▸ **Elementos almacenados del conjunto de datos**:

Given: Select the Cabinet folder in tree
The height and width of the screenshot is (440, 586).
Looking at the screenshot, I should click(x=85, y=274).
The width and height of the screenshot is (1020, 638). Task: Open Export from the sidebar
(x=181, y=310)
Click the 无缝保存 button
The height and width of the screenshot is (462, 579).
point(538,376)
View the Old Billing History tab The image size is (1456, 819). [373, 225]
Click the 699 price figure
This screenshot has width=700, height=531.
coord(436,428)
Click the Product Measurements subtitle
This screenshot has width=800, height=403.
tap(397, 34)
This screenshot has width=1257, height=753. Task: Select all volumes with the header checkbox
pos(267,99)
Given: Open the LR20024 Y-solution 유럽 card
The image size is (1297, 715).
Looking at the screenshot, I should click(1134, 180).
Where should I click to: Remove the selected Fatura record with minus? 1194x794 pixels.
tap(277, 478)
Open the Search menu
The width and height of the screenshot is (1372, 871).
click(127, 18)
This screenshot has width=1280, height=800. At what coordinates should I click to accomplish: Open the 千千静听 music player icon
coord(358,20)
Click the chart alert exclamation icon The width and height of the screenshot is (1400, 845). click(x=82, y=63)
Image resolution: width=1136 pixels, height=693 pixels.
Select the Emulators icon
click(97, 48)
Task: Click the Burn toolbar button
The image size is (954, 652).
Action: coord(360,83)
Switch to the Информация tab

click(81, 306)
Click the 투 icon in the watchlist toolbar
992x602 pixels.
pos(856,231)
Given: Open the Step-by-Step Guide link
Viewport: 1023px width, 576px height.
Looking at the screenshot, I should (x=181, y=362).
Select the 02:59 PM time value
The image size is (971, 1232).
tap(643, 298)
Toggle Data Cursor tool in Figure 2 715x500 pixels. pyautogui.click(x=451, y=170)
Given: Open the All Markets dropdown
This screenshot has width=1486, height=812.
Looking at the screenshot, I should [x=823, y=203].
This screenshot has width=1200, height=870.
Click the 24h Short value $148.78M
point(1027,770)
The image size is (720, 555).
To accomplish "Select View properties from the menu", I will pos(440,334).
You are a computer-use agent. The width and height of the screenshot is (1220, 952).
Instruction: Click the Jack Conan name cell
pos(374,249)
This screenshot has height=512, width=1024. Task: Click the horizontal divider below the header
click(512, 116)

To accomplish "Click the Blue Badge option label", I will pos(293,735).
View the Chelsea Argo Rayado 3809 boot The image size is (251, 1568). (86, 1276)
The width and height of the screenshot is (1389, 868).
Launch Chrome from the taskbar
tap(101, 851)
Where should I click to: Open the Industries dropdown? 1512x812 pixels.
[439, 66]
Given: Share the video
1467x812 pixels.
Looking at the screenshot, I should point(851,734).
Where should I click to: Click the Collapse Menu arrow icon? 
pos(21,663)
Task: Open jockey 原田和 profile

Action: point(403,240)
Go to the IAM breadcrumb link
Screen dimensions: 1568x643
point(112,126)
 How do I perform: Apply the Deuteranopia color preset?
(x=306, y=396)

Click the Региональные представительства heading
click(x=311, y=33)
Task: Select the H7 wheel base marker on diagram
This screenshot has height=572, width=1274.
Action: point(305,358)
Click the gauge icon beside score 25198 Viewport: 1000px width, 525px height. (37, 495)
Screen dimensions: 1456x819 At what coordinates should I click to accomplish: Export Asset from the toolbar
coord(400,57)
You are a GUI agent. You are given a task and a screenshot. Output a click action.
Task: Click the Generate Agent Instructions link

▸ **Consigna de tarea**:
Organiza todas las líneas anteriores en una tabla Markdown con las columnas «N.º» y «Línea», donde la primera lleva el número de fila y la segunda el texto. Deja fuera las líneas en blanco.

▸ **Resultado de tarea**:
| N.º | Línea |
|---|---|
| 1 | Given: Select the Cabinet folder in tree |
| 2 | The height and width of the screenshot is (440, 586). |
| 3 | Looking at the screenshot, I should click(x=85, y=274). |
| 4 | The width and height of the screenshot is (1020, 638). Task: Open Export from the sidebar |
| 5 | (x=181, y=310) |
| 6 | Click the 无缝保存 button |
| 7 | The height and width of the screenshot is (462, 579). |
| 8 | point(538,376) |
| 9 | View the Old Billing History tab The image size is (1456, 819). [373, 225] |
| 10 | Click the 699 price figure |
| 11 | This screenshot has width=700, height=531. |
| 12 | coord(436,428) |
| 13 | Click the Product Measurements subtitle |
| 14 | This screenshot has width=800, height=403. |
| 15 | tap(397, 34) |
| 16 | This screenshot has width=1257, height=753. Task: Select all volumes with the header checkbox |
| 17 | pos(267,99) |
| 18 | Given: Open the LR20024 Y-solution 유럽 card |
| 19 | The image size is (1297, 715). |
| 20 | Looking at the screenshot, I should click(1134, 180). |
| 21 | Where should I click to: Remove the selected Fatura record with minus? 1194x794 pixels. |
| 22 | tap(277, 478) |
| 23 | Open the Search menu |
| 24 | The width and height of the screenshot is (1372, 871). |
| 25 | click(127, 18) |
| 26 | This screenshot has width=1280, height=800. At what coordinates should I click to accomplish: Open the 千千静听 music player icon |
| 27 | coord(358,20) |
| 28 | Click the chart alert exclamation icon The width and height of the screenshot is (1400, 845). click(x=82, y=63) |
| 29 | Image resolution: width=1136 pixels, height=693 pixels. |
| 30 | Select the Emulators icon |
| 31 | click(97, 48) |
| 32 | Task: Click the Burn toolbar button |
| 33 | The image size is (954, 652). |
| 34 | Action: coord(360,83) |
| 35 | Switch to the Информация tab |
| 36 | click(81, 306) |
| 37 | Click the 투 icon in the watchlist toolbar |
| 38 | 992x602 pixels. |
| 39 | pos(856,231) |
| 40 | Given: Open the Step-by-Step Guide link |
| 41 | Viewport: 1023px width, 576px height. |
| 42 | Looking at the screenshot, I should (x=181, y=362). |
| 43 | Select the 02:59 PM time value |
| 44 | The image size is (971, 1232). |
| 45 | tap(643, 298) |
| 46 | Toggle Data Cursor tool in Figure 2 715x500 pixels. pyautogui.click(x=451, y=170) |
| 47 | Given: Open the All Markets dropdown |
| 48 | This screenshot has width=1486, height=812. |
| 49 | Looking at the screenshot, I should [x=823, y=203]. |
| 50 | This screenshot has width=1200, height=870. |
| 51 | Click the 24h Short value $148.78M |
| 52 | point(1027,770) |
| 53 | The image size is (720, 555). |
| 54 | To accomplish "Select View properties from the menu", I will pos(440,334). |
| 55 | You are a computer-use agent. The width and height of the screenshot is (1220, 952). |
| 56 | Instruction: Click the Jack Conan name cell |
| 57 | pos(374,249) |
| 58 | This screenshot has height=512, width=1024. Task: Click the horizontal divider below the header |
| 59 | click(512, 116) |
| 60 | To accomplish "Click the Blue Badge option label", I will pos(293,735). |
| 61 | View the Chelsea Argo Rayado 3809 boot The image size is (251, 1568). (86, 1276) |
| 62 | The width and height of the screenshot is (1389, 868). |
| 63 | Launch Chrome from the taskbar |
| 64 | tap(101, 851) |
| 65 | Where should I click to: Open the Industries dropdown? 1512x812 pixels. |
| 66 | [439, 66] |
| 67 | Given: Share the video |
| 68 | 1467x812 pixels. |
| 69 | Looking at the screenshot, I should point(851,734). |
| 70 | Where should I click to: Click the Collapse Menu arrow icon?  |
| 71 | pos(21,663) |
| 72 | Task: Open jockey 原田和 profile |
| 73 | Action: point(403,240) |
| 74 | Go to the IAM breadcrumb link |
| 75 | Screen dimensions: 1568x643 |
| 76 | point(112,126) |
| 77 |  How do I perform: Apply the Deuteranopia color preset? |
| 78 | (x=306, y=396) |
| 79 | Click the Региональные представительства heading |
| 80 | click(x=311, y=33) |
| 81 | Task: Select the H7 wheel base marker on diagram |
| 82 | This screenshot has height=572, width=1274. |
| 83 | Action: point(305,358) |
| 84 | Click the gauge icon beside score 25198 Viewport: 1000px width, 525px height. (37, 495) |
| 85 | Screen dimensions: 1456x819 At what coordinates should I click to accomplish: Export Asset from the toolbar |
| 86 | coord(400,57) |
| 87 | You are a GUI agent. You are given a task and a screenshot. Output a click action. |
| 88 | Task: Click the Generate Agent Instructions link |